If you are familiar with Stahl’s writing, Pain Killers will not disappoint.  It is pure Stahl- disturbing, funny, inventive. The historical aspect and the rants of the man who claims to be Mengele (I don’t want to give anything away) are fascinating in a sick way. This is supposedly a man who performed some of the cruelest experiments ever performed on humans, most of whom were children.  Some of his claims will certainly inspire some Internet research.  I couldn’t resist looking up the checkered history of diet drink sweetener Aspartame.

I had a few issues with the novel. Manny’s character makes some extremely questionable decisions, but I have to admit that Stahl does all he can to make this character trait realistic.  I mean Manny fell in love with and married a woman who murdered her first husband with Drano and ground glass in his cereal.  He worked the case as a cop.  Even so, I just can’t fathom anyone who isn’t suicidal doing some of the things he does.  The other issue I had was understanding some of the action sequences.  More than once Manny is able to hide in a ditch or behind a table to get out of a situation that just seems impossible.  Other times when it seems he could easily overpower someone and escape, he doesn’t even try it.

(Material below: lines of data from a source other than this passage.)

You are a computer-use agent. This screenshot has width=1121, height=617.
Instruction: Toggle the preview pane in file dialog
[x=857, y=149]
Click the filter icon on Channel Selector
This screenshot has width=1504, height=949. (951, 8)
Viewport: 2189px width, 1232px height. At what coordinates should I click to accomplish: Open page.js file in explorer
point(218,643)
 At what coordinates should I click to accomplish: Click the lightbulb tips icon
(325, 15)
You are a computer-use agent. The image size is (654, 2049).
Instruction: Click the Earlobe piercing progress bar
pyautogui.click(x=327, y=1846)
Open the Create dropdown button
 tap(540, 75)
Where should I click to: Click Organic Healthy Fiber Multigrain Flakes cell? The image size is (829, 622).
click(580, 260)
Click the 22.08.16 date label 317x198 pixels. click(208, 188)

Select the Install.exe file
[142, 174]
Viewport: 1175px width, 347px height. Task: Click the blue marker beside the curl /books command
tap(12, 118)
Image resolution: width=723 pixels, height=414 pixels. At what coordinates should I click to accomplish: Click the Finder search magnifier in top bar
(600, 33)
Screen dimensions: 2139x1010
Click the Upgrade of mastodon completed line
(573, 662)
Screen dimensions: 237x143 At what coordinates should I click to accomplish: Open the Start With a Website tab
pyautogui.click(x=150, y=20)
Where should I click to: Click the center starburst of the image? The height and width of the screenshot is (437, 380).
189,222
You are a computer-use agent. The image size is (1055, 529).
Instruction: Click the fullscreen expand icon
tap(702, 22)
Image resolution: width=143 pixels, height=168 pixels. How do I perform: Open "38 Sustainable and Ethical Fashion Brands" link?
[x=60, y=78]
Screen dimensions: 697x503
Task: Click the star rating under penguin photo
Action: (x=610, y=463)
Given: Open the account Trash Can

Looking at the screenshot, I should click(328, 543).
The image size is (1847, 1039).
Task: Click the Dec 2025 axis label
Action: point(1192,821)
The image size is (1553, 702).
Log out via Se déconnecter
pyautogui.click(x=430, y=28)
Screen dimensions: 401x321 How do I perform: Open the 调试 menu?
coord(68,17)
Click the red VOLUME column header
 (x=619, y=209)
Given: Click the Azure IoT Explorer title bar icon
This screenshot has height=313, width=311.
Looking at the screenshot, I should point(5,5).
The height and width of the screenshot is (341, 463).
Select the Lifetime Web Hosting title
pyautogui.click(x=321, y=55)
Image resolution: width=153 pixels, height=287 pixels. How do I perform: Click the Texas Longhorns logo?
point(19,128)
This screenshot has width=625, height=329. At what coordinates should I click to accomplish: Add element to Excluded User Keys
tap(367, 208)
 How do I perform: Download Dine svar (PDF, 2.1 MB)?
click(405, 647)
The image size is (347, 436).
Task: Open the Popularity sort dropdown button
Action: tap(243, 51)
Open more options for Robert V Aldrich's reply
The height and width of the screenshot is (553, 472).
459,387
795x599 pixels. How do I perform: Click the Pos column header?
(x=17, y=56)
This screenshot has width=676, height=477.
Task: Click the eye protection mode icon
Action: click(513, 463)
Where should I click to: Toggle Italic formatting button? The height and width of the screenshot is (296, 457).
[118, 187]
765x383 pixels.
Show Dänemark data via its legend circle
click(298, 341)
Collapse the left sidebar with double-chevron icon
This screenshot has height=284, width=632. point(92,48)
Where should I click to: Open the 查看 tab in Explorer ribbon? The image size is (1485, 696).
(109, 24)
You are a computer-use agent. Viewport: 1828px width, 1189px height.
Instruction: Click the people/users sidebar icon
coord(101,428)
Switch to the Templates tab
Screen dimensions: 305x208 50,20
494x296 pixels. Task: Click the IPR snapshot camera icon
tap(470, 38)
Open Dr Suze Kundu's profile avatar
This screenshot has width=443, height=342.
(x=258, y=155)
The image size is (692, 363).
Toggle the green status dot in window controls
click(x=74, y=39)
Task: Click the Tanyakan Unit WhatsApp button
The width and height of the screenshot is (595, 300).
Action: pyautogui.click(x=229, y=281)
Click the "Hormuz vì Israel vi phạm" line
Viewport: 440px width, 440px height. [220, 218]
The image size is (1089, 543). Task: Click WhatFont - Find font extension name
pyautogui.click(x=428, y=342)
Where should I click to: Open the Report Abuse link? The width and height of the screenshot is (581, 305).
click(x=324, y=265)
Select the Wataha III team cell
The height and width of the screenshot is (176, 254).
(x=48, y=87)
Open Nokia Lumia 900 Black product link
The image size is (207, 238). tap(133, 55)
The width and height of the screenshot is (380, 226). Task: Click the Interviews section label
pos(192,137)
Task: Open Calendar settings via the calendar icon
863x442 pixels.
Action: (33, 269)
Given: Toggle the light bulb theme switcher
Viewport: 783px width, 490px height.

Taking Stahl’s signature outrageousness into account, these are minor issues.

If you’re looking for a chaotic and trippy read along the lines of CSI on PCP, Pain Killers will satisfy your craving.  In fact, in addition to a memoir, three novels, and a collection of short stories, Stahl has written extensively for television, including CSI.  Pain Killers will be available in March 2009.